The Chief Executive Officer (CEO) of a corporation purchased the latest mobile device and wants to connect it to the company's internal network. The Chief Information Security Officer (CISO) was told to research and recommend how to secure this device. Which of the following recommendations should be implemented to keep the device from posing a security risk to the company?

A. A corporate policy to prevent sensitive information from residing on a mobile device and anti-virus software.

B. Encryption of the non-volatile memory and a corporate policy to prevent sensitive information from residing on a mobile device.

C. Encryption of the non-volatile memory and a password or PIN to access the device.

D. A password or PIN to access the device and a corporate policy to prevent sensitive information from residing on a mobile device.

Which of the following must be taken into consideration for e-discovery purposes when a legal case is first presented to a company?

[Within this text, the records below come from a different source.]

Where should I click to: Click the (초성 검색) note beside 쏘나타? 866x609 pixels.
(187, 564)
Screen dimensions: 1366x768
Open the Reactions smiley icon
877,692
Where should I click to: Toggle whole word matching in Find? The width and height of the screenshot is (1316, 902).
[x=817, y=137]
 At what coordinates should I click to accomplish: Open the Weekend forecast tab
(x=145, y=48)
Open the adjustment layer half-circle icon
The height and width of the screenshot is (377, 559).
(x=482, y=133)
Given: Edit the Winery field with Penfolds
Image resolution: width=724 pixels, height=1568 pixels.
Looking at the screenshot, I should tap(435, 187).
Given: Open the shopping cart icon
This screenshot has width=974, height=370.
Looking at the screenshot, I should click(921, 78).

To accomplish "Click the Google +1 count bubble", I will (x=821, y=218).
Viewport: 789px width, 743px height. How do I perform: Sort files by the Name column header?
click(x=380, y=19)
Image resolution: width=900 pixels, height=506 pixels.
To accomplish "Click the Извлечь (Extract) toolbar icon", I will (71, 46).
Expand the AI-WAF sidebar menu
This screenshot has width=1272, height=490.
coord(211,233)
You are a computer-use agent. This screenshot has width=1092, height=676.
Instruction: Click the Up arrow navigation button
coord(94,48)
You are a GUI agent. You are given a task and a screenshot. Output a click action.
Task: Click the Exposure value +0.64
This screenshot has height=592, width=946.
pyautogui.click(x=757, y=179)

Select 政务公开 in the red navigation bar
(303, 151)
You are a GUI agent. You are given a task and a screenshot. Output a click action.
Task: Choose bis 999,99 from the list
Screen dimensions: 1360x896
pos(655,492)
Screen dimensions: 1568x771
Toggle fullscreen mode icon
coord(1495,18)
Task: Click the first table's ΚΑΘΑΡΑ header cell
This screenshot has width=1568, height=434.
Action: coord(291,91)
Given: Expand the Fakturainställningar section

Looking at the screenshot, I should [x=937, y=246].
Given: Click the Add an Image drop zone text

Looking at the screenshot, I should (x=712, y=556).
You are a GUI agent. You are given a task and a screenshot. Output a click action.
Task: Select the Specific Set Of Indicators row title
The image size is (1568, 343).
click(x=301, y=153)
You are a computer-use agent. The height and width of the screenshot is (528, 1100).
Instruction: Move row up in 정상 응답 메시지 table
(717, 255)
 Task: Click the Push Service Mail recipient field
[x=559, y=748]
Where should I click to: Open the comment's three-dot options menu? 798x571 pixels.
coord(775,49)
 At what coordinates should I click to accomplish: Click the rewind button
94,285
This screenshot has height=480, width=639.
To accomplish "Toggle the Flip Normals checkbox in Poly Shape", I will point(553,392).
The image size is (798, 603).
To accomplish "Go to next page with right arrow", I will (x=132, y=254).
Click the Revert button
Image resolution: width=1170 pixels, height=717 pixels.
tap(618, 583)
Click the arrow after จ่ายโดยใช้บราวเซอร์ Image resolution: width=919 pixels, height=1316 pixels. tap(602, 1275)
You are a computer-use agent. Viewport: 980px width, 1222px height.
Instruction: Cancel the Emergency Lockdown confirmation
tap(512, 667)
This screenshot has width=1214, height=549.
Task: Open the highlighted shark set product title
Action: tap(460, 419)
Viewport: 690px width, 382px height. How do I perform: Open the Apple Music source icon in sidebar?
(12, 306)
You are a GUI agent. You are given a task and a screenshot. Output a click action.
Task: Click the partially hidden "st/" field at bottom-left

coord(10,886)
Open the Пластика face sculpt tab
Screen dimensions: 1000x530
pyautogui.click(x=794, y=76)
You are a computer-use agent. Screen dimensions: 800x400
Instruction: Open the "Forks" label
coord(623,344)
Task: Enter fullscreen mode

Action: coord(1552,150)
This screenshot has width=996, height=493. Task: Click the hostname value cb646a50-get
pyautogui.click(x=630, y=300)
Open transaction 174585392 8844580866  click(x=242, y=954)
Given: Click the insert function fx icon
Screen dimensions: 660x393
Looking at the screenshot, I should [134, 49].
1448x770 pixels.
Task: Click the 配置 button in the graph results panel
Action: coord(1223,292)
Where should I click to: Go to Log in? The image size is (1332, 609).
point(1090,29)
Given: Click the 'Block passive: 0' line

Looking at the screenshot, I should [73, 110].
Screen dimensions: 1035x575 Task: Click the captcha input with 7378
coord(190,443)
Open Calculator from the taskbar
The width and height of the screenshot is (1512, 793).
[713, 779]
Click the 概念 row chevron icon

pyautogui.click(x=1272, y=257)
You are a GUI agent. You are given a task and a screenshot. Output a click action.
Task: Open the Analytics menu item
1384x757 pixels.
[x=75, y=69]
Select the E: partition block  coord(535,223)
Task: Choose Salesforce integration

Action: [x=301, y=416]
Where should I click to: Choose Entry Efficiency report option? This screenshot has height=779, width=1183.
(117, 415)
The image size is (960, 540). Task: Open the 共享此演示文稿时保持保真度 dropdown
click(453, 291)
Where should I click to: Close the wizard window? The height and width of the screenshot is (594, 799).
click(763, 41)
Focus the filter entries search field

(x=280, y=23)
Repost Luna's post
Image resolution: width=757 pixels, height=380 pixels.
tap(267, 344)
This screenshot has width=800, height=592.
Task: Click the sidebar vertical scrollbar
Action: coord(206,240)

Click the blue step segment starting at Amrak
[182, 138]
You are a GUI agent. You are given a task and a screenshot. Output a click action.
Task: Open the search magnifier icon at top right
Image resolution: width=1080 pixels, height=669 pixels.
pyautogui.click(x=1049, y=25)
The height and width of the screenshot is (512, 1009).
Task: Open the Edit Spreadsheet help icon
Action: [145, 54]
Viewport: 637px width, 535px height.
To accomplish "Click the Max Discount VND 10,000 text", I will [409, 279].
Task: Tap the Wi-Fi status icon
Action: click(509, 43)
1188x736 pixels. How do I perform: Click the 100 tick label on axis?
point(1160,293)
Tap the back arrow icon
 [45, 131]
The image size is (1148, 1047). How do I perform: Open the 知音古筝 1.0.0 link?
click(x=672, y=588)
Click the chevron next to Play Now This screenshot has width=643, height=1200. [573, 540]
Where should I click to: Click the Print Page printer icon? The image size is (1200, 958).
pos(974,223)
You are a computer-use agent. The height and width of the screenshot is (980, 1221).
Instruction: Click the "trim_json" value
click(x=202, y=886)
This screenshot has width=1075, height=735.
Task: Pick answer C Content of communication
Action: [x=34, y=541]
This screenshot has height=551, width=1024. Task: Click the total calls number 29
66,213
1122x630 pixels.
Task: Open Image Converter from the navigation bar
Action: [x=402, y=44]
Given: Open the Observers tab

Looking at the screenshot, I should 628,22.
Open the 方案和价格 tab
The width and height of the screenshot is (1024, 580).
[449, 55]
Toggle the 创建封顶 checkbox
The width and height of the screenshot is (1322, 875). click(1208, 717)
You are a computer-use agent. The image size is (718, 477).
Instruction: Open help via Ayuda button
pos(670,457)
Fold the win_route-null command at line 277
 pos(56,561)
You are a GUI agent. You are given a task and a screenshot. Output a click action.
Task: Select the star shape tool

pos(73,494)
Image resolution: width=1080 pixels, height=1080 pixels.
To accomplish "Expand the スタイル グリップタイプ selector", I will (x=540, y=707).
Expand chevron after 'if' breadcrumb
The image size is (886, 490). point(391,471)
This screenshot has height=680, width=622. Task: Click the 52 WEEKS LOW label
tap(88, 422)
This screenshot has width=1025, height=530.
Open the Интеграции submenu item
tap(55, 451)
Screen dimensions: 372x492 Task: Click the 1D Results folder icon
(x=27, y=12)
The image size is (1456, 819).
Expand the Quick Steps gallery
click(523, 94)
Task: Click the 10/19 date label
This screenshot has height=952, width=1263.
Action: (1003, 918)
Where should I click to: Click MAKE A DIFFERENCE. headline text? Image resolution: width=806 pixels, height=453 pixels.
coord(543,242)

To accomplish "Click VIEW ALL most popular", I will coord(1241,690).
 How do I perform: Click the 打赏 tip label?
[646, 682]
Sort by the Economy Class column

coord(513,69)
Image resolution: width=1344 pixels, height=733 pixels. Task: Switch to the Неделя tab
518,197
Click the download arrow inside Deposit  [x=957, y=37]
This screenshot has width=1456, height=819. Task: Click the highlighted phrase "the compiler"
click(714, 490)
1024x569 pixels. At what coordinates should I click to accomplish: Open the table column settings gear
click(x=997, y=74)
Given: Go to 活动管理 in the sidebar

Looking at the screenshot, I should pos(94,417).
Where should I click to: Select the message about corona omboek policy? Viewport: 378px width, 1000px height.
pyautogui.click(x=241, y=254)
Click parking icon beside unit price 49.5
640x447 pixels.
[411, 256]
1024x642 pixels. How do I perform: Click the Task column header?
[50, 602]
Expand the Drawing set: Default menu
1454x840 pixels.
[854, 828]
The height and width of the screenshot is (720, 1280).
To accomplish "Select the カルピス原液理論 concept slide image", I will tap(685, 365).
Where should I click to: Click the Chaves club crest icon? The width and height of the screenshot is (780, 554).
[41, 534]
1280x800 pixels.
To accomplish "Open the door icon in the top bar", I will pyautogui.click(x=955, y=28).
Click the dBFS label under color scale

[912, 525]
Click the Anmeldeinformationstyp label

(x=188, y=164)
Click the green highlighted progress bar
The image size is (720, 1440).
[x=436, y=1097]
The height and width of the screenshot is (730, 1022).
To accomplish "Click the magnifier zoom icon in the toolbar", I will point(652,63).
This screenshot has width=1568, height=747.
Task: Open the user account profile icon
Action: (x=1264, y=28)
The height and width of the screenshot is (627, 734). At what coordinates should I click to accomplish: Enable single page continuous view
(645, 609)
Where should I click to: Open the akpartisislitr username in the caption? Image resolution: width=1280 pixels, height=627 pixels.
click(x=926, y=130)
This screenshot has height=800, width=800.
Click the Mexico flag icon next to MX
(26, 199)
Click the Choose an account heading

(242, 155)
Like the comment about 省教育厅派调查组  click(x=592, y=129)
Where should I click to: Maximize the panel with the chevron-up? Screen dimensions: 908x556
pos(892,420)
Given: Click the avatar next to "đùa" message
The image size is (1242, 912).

A. Data ownership on all files

B. Data size on physical disks

C. Data retention policies on only file servers

D. Data recovery and storage

There have been some failures of the company's internal facing website. A security engineer has found the WAF to be the root cause of the failures. System logs show that the WAF has been unavailable for 14 hours over the past month, in four separate situations. One of these situations was a two hour scheduled maintenance time, aimed at improving the stability of the WAF. Using the MTTR based on the last month's performance figures, which of the following calculations is the percentage of uptime assuming there were 722 hours in the month?

A. 92.24 percent

B. 98.06 percent

C. 98.34 percent

D. 99.72 percent

A Security Administrator has some concerns about the confidentiality of data when using SOAP. Which of the following BEST describes the Security Administrator's concerns?

A. The SOAP header is not encrypted and allows intermediaries to view the header data. The body can be partially or completely encrypted.

B. The SOAP protocol supports weak hashing of header information. As a result the header and body can easily be deciphered by brute force tools.

C. The SOAP protocol can be easily tampered with, even though the header is encrypted.

D. The SOAP protocol does not support body or header encryption which allows assertions to be viewed in clear text by intermediaries.

A business unit of a large enterprise has outsourced the hosting and development of a new external website which will be accessed by premium customers, in order to speed up the time to market timeline. Which of the following is the MOST appropriate?

A. The external party providing the hosting and website development should be obligated under contract to provide a secure service which is regularly tested (vulnerability and penetration). SLAs should be in place for the resolution of newly identified vulnerabilities and a guaranteed uptime.

B. The use of external organizations to provide hosting and web development services is not recommended as the costs are typically higher than what can be achieved internally. In addition, compliance with privacy regulations becomes more complex and guaranteed uptimes are difficult to track and measure.

C. Outsourcing transfers all the risk to the third party. An SLA should be in place for the resolution of newly identified vulnerabilities and penetration / vulnerability testing should be conducted regularly.

D. Outsourcing transfers the risk to the third party, thereby minimizing the cost and any legal obligations. An MOU should be in place for the resolution of newly identified vulnerabilities and penetration / vulnerability testing should be conducted regularly.